In recent years, Olafsson has participated in disaster field missions in connections with floods in Ghana (2007); Cyclone Nargis in Myanmar (2008); Hurricane Ike in Texas (2008); the Sichuan, China, earthquake (2008); the pandemic outbreak (2009); the West Sumatra earthquake (2009); and during the Haiti earthquake in January as the team leader for the Icelandic Urban Search and Rescue team.


What is your background and experience in responding to international disasters and what individual roles have you played?

I originally started as a search and rescue (SAR) volunteer in Iceland back in 1994. I quickly discovered I was better at coordinating things than running up mountains. This led to me joining the King County (Wash.) Emergency Operations Center support team when I lived in Seattle from 1998 to 2001, and after I moved back to Iceland, I became a member of the Capitol Area SAR command and then the National SAR command.

In 2005, this experience in incident management lead to me becoming a team leader for our Urban SAR team as well as a member of the UNDAC team, which is a group of around 200 emergency managers from around the world who are on call 24/7 to respond to help coordinate the response of the international community. In the past three years I’ve gone to missions in Ghana and Indonesia on behalf of the UNDAC. I recently was the team leader of the Icelandic Urban Search and Rescue team when it went to Haiti following the devastating earthquake there.
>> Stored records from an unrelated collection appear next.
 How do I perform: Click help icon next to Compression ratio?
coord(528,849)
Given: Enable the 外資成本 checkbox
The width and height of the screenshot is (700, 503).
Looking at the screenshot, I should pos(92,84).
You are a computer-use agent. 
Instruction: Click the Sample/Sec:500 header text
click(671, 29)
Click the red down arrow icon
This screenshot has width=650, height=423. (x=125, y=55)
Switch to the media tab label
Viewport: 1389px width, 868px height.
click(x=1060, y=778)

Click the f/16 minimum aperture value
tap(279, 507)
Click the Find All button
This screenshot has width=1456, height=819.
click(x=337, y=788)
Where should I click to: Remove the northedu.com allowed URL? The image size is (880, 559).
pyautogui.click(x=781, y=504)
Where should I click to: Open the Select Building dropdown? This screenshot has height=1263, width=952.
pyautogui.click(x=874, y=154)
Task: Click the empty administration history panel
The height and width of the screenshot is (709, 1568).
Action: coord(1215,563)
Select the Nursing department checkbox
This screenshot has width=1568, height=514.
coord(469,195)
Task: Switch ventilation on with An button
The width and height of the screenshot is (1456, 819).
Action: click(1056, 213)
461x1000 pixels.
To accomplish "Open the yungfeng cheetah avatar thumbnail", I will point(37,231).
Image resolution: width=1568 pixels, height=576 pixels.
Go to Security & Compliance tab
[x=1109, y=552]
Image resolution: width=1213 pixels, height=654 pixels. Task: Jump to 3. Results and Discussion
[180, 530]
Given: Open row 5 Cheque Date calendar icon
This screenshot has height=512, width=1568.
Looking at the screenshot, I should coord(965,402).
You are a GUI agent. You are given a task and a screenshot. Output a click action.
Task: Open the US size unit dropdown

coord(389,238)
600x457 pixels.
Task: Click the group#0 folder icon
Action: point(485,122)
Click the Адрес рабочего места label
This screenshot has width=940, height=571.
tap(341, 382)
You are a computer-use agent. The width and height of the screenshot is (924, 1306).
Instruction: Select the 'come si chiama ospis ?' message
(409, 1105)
How does this work merge with your being employed by Microsoft?

In my role at Microsoft, I advise international organizations such as the UN, World Bank and the European Union as well as governments, on how to better utilize technology to enhance response to disasters. As part of that role, I am a member of the corporate disaster response team, called Microsoft Disaster Response. In that role I have responded to the Myanmar/Burma cyclone, Sichuan earthquake, Hurricane Ike (Galveston, Texas) and the H1N1 outbreak (Geneva). In many ways I am very lucky that I was able to combine my two passions in life — disaster management and technology, and get paid for doing what I love.


Since you have lived and worked in the United States and are a native Icelander — what differences are there between how the United States and other industrialized nations prepare for and respond to disasters?

In my experience there are many similarities in how industrialized nations deal with disasters. In most countries you have seen a shift during the last decade from response focus to preparedness focus. You also see that in these countries; the emergency management departments are usually small and rely on volunteers to play essential functions within their response. Another common thing I see is people turning the blind eye toward the fact that they will at some time face a disaster so big that they will need to ask for outside help. Two of the few countries that handle this well are New Zealand and Australia, which incorporated processes for asking for international assistance into their disaster response plans.

A good friend of mine who works for the UN once held a lecture for a group of national emergency managers and first responders called “Are we too proud to ask for help?” There he pointed out to each and every country a simple scenario that might happen to it causing its national response system to overload, yet none of these countries had incorporated external assistance into their national response plans.


What are some key concepts that you have found invaluable for responding to international disasters?

One of the key things I have learned is never underestimate the ability of the local people to deal with the disaster. We often think that developing countries need our expertise and help to get through a disaster. We often forget that we should support the local emergency management capacity instead of replacing it or “taking it over.” The best missions I have been on are the ones where the international community comes in with a support mindset.

Another important thing to keep in mind is cultural differences. What works in one country may not work in the affected country. Be open to different ways of dealing with things and being confronted with cultural differences.